Her family all lives here. She has a brother and his family in Fayetteville, her mom in Peachtree City, and Ellie and her husband in Sharpsburg. Ellie’s husband Matt works in her Dirt1x business, and will also work on The Citizen with her.
Ellie has two grown sons, one who who graduated from Georgia Tech in three years with a degree in Math and who went on to get his Master’s in Actuarial Science from the University of Iowa. He graduates in December, and has a job lined up. The younger son will graduate from Georgia Tech this Spring, also in three years, with a degree in Mechanical Engineering.
Currently, Ellie is the President of the Business Women of Fayette and Coweta. She’s a member of the Rotary Club of Peachtree City, the Fayette Chamber of Commerce, the Newnan-Coweta Chamber of Commerce and the American Business Women’s Association Iris Chapter in Griffin. That’s a lot of memberships. Let me tell you a little bit about who Ellie is as a person.
Ellie thinks both creatively and analytically at the same time. She’s an optimist — we always knew we could give her difficult clients and she would handle them with ease at The Citizen. Ellie understands publishing. Her degrees from Calvin are in Communications with a Minor in Journalism. She tells me that she’s actually been doing paid for print publishing since she was nine years old and started her elementary school’s first yearbook.
Some of you will like this editorial transition and some of you won’t. Ellie is more politically moderate than I am. Over our two decades knowing each other, she’s asked my opinion on who to vote for in elections, and sometimes she took my advice. Or so she says.
Ellie’s got some business partners through The Pulse PTC who will be making The Citizen happen. As of now, she’s the new editor, and the buck will stop with her, as it’s stopped with me for these 31 years since we started The Citizen in 1993.
Ellie has expressed to me that she hopes I think that my legacy will be in good hands. And I think it will.

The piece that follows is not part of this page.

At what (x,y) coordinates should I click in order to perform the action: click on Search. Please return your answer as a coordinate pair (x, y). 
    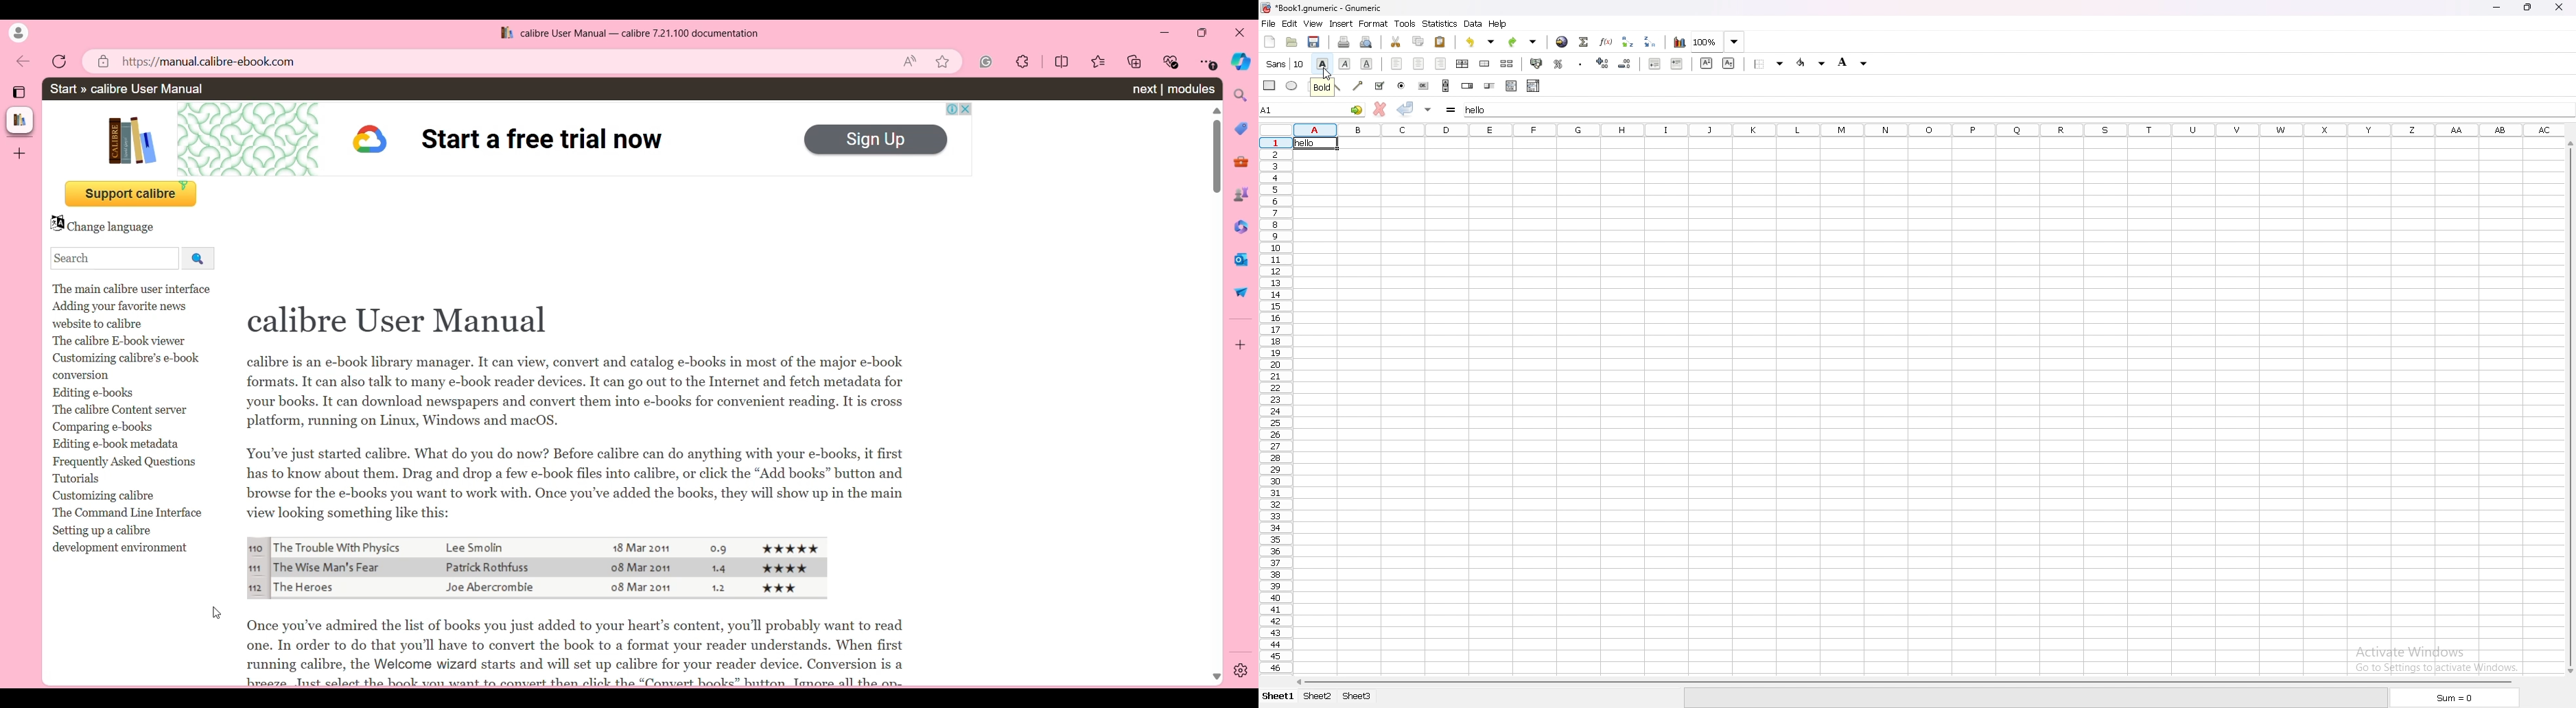
    Looking at the image, I should click on (1242, 94).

There’s nobody to whom I would rather hand over this labor of love than Ellie. Please welcome Ellie as she takes the helm of The Citizen.
The U.S. Navy has a change of command procedure I deeply respect. The new captain comes aboard the ship, gives and receives a salute from the retiring captain. The new captain says, “I relieve you, sir.” The retiring captain relies, “I stand relieved, ma’am.”
I stand relieved.
Cal Beverly, now the former editor and former publisher of The Citizen
Mr. Beverly, congratulations on a job well done. I imagine you have done as much for Peachtree City and Fayette County as anyone, keeping many of us informed of critical issues and their resolutions. I think I will always remember your publishing some controversial pieces in the hard “The Citizen” copy days about our local governments, both good and questionable. You represented and sometimes changed our sentiments. As for me, I appreciate your work and especially your untiring efforts to ensure we have free speech and public discussions in our community. Good luck and may follow winds be with you.